Problem to work on: Drop the images; return everything else in the listing below exactly.

Source material:
========

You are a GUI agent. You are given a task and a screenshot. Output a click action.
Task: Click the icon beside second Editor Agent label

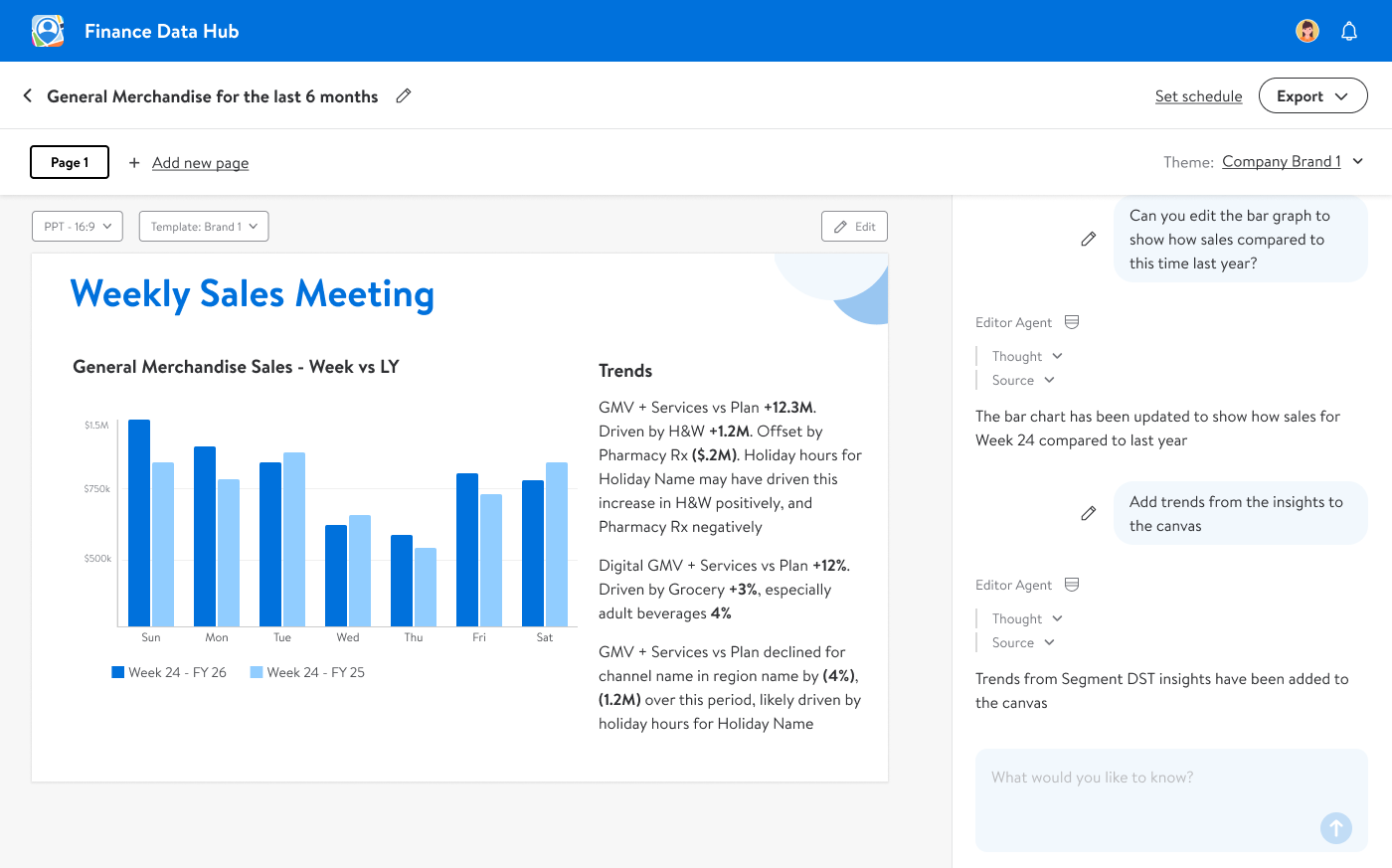pos(1072,585)
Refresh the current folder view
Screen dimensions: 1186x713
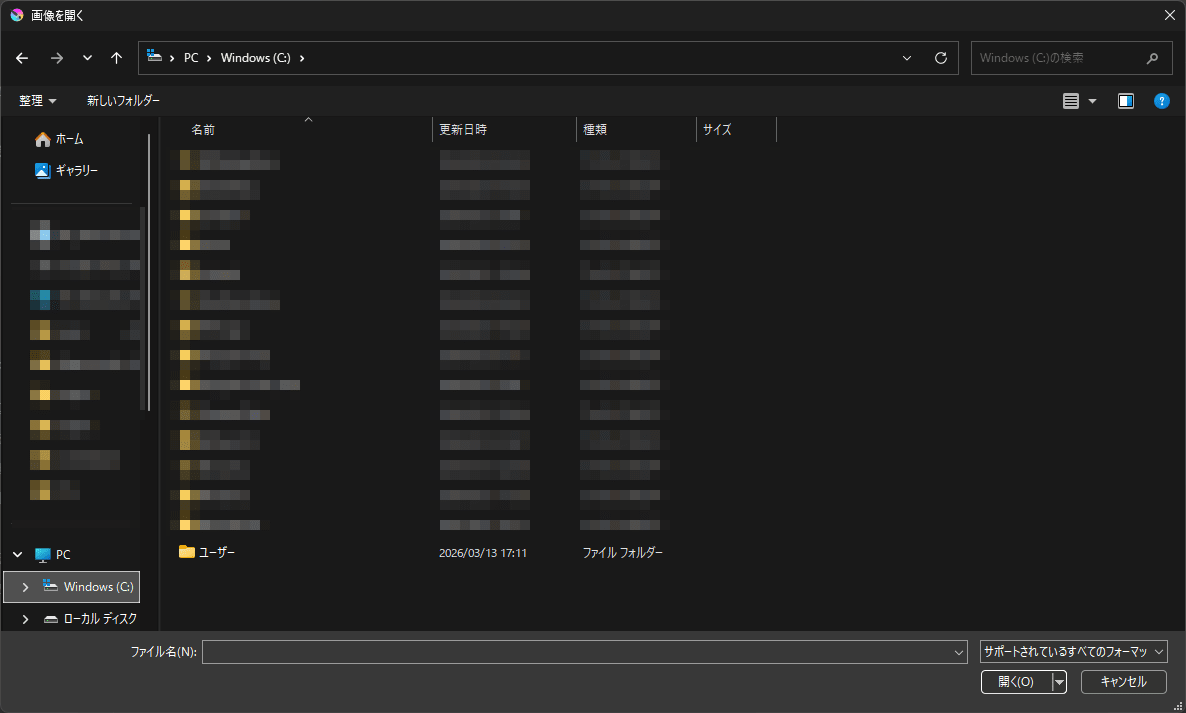click(x=940, y=58)
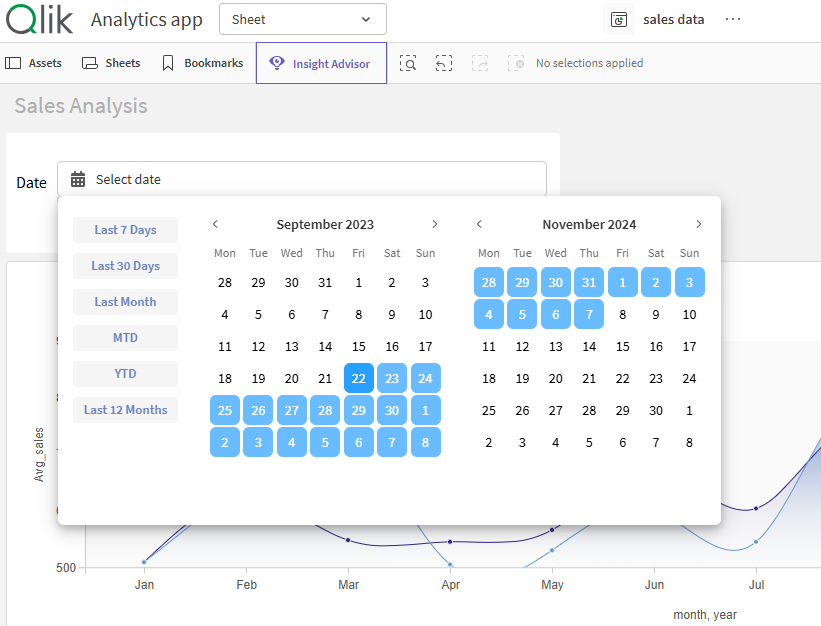
Task: Launch Insight Advisor
Action: [321, 63]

========

Solution:
You are a GUI agent. You are given a task and a screenshot. Output a click action.
Task: Click the icon beside second Editor Agent label

pos(1072,585)
Refresh the current folder view
Screen dimensions: 1186x713
click(x=940, y=58)
Task: Launch Insight Advisor
Action: [321, 63]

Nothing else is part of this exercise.